Detto in due parole: come si può pensare di mettere su una costruzione tanto mastodontica e artificiale, tutta fatta da teste d’uovo negli ambulacri (come ambulacri non sono niente male: pensate a Bruxelles, a Strasburgo o, per rimanere più vicino, alla Bocconi) delle università e delle grandi burocrazie, senza tenere minimamente in conto la carne e il sangue? Solo mettendo a tacere la voce e della carne e del sangue si può pensare di farcela.

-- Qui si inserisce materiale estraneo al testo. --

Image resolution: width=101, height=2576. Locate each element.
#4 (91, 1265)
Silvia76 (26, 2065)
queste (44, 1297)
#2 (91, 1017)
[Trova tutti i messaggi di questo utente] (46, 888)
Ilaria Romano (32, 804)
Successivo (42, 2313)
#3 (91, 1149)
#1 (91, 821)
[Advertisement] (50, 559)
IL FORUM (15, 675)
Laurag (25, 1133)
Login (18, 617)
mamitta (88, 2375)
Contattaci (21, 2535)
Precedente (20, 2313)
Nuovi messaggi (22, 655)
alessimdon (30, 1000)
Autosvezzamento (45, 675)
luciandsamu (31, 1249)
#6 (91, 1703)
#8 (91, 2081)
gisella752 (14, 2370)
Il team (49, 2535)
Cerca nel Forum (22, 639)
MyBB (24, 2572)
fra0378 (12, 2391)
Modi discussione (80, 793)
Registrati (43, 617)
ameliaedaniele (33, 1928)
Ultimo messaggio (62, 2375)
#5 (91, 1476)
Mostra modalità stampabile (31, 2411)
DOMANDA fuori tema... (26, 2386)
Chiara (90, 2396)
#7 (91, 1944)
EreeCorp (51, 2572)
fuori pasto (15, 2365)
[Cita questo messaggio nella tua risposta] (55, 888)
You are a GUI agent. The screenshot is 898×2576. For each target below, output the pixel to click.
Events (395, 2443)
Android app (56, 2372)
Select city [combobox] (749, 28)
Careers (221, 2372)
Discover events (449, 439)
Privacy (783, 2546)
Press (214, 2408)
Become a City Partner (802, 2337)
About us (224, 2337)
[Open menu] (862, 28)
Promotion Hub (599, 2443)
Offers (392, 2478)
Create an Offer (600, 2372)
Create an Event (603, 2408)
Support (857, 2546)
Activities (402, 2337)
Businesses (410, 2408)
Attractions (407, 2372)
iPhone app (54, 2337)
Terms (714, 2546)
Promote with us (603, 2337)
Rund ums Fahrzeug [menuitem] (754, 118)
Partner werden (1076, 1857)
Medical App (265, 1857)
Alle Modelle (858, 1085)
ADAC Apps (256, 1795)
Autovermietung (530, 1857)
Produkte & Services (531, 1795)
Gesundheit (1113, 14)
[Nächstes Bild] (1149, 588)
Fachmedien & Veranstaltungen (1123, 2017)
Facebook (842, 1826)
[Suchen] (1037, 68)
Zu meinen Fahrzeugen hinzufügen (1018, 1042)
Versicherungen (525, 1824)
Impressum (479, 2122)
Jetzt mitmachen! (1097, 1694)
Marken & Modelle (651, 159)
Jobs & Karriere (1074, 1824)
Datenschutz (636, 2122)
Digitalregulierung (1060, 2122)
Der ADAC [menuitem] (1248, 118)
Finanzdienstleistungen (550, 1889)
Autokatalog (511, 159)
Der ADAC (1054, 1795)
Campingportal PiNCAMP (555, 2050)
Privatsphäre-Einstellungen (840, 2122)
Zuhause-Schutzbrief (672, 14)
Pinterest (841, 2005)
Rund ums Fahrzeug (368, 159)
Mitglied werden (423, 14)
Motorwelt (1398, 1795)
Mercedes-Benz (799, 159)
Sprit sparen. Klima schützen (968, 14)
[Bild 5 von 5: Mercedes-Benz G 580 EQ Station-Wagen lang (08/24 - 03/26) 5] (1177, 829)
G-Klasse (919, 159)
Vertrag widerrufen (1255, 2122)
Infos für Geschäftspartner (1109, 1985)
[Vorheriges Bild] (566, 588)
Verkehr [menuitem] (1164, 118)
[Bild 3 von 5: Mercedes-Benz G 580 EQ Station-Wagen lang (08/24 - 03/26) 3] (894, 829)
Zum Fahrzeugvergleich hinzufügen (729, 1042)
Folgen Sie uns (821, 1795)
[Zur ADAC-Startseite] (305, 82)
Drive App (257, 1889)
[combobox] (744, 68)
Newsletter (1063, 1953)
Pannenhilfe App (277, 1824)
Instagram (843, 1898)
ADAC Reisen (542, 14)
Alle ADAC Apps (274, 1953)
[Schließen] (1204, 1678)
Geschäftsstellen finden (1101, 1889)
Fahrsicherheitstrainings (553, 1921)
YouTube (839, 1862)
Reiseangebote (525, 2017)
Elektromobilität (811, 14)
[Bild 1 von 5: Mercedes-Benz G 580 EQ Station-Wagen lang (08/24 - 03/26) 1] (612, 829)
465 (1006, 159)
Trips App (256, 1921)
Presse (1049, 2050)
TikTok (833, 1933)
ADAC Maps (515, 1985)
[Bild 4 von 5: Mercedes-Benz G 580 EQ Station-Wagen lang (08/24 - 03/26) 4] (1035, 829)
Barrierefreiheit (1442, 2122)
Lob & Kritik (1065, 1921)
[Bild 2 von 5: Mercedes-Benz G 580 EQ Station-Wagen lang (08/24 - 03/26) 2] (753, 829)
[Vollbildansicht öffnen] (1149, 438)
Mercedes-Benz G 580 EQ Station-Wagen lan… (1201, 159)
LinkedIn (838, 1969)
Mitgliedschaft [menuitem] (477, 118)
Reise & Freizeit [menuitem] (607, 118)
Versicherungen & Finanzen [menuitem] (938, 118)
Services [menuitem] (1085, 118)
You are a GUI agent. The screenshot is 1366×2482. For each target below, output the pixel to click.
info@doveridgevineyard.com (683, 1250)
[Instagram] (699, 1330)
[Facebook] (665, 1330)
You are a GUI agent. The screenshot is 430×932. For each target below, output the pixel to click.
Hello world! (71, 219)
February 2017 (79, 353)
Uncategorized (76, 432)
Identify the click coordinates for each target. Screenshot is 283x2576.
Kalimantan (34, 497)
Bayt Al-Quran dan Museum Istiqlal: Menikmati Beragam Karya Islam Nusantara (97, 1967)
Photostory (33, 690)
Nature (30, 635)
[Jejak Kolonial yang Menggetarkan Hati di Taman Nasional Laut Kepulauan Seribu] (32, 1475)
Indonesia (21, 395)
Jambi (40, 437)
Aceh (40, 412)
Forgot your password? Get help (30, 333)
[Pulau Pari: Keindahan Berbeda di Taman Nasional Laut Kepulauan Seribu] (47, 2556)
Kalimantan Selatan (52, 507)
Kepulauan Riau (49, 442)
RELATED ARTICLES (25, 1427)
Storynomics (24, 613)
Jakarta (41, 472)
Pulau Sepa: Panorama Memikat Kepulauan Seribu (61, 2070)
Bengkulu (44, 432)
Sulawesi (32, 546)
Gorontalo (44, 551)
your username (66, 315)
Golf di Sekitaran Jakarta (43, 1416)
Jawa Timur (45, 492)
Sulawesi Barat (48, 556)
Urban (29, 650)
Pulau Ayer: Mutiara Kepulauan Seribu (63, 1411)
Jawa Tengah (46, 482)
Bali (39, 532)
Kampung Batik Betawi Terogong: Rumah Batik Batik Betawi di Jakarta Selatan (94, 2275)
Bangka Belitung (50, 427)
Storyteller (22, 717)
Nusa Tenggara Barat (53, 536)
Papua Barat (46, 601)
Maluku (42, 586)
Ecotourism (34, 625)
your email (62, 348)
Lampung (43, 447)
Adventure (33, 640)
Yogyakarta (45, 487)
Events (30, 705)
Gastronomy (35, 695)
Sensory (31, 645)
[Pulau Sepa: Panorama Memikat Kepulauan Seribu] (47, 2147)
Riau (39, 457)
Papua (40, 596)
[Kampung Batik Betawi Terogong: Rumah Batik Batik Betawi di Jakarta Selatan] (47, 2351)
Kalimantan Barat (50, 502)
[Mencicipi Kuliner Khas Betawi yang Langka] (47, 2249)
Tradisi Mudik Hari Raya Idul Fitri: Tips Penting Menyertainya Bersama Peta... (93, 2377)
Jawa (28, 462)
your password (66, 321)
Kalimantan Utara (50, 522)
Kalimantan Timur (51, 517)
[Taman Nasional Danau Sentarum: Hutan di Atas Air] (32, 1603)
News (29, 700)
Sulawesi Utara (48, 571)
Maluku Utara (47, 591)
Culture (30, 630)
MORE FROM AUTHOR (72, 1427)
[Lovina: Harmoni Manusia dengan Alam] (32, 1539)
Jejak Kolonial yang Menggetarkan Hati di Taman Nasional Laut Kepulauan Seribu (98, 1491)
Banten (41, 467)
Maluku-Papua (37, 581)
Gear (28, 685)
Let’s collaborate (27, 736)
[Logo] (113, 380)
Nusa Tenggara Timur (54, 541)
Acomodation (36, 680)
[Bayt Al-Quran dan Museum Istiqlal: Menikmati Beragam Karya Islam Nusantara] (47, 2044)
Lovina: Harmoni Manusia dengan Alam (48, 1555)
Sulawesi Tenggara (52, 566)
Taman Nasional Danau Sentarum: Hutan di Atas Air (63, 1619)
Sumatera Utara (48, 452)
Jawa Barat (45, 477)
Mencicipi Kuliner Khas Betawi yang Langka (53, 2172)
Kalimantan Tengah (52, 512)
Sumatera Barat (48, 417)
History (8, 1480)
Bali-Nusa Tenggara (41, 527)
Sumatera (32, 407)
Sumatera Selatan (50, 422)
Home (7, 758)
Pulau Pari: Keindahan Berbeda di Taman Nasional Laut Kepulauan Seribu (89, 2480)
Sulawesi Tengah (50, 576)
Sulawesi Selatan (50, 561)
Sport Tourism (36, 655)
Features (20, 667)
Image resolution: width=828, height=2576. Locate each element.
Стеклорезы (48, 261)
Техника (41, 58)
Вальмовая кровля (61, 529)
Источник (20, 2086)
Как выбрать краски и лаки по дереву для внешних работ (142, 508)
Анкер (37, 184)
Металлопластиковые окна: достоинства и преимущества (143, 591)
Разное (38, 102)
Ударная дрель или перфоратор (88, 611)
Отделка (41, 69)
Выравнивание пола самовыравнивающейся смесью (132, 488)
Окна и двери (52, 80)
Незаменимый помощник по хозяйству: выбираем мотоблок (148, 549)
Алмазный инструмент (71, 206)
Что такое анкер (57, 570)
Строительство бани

Non ce la facciamo? Come no? Basta fare un po’ di sacrifici. Taglia qua, taglia là, visto che ci siamo vediamo di tagliare un pochino di voci. Non solo di bilancio ma voci, come quelle dal sen fuggite, nel senso di parlate. Se i suoni sono troppi, è facile che siano discordanti e nella cacofonia gli ottimati non possono lavorare. Iniziamo da quelle lingue che non contano niente, dicendo magari che non esistono, e in fretta in fretta faremo in Europa un solo popolo e un solo altare.
Sarà per questo mio modo di vedere le cose, che rimango perplesso a sentire tutti quei nostri autonomisti, se non separatisti, che vedono in questa Europa un porto sicuro in cui riporre le speranze di libertà.
Nell’Italia di cavalieri, nani e ballerine, potremmo sempre pensare di sfangarcela ma, nell’Europa del marco, pardon, dell’euro, la cosa sarebbe impossibile. Sempre che non pensino di venderci a qualche sceicco arabo, magari al sultano che passò per Cagliari, qualche tempo fa, per shopping.